Every month, Rotary magazine showcases answers to an ethical question that members might face in their Rotary or Rotaract clubs. Share your suggestions below to be included in a future issue.
5 thoughts on “Ethical dilemma discussion: What would you do?”
I would explain to that objecting Rotarian that it’s 2021 and women can walk and chew gum at the same time. How degrading it is when any Rotarian is looked upon as a “second class” member.
I would have an open conversation about the concerns with both people in the room attending. This isn’t about the woman being a second class member, it’s about fellow Rotarians being caring. Many of us are overloaded with all our other commitments, and it’s a fair question to ask her (or any Rotarian), whether they have the capacity to take on the tasks, and if the wheels fall off, what contingencies do we need to put in place to be supportive.

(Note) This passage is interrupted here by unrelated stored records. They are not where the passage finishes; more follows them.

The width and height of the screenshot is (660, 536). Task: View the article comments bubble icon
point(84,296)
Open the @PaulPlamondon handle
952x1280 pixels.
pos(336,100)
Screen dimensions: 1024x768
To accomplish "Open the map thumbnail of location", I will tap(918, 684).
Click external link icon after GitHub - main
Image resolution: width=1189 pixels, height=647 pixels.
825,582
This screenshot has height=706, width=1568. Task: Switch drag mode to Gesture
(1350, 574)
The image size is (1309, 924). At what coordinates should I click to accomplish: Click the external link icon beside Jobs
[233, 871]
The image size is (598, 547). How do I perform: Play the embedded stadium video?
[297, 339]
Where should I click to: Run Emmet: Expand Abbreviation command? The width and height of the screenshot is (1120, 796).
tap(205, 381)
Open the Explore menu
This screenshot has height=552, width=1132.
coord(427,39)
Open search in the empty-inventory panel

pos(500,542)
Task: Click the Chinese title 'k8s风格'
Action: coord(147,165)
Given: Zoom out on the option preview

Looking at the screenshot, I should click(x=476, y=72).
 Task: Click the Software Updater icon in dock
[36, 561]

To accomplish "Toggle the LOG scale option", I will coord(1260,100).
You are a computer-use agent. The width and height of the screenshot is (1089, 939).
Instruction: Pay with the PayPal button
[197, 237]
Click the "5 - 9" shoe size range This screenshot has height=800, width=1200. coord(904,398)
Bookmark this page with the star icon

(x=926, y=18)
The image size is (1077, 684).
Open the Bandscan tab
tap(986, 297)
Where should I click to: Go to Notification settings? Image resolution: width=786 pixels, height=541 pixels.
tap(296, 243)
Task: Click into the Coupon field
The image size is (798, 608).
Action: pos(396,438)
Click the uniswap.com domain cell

I believe if you look to the 4 Way Test – you will see that this type of comment/objection is speculation and would not pass the 1st question. It would also open discussion as to what the time requirement is for the position and that there are plenty of things that can occupy our time.
Once a consensus is in place on what the time commitment is, then you can ask a potential candidate – A. If they are actually interested in the position and B. Is there anything that would preclude them from fulfilling their responsibilities.
We should never assume we know someone’s ability, interest, or challenges.
I would ask the person whether he would have the same problem if this was not about a woman but a man with young children. It would be good to make clear to the person that this is discrimination based on gender and that there is no place for that within Rotary.
My suggestion is that our fellow Rotarian discusses his doubts about time management with the mother before making an objection.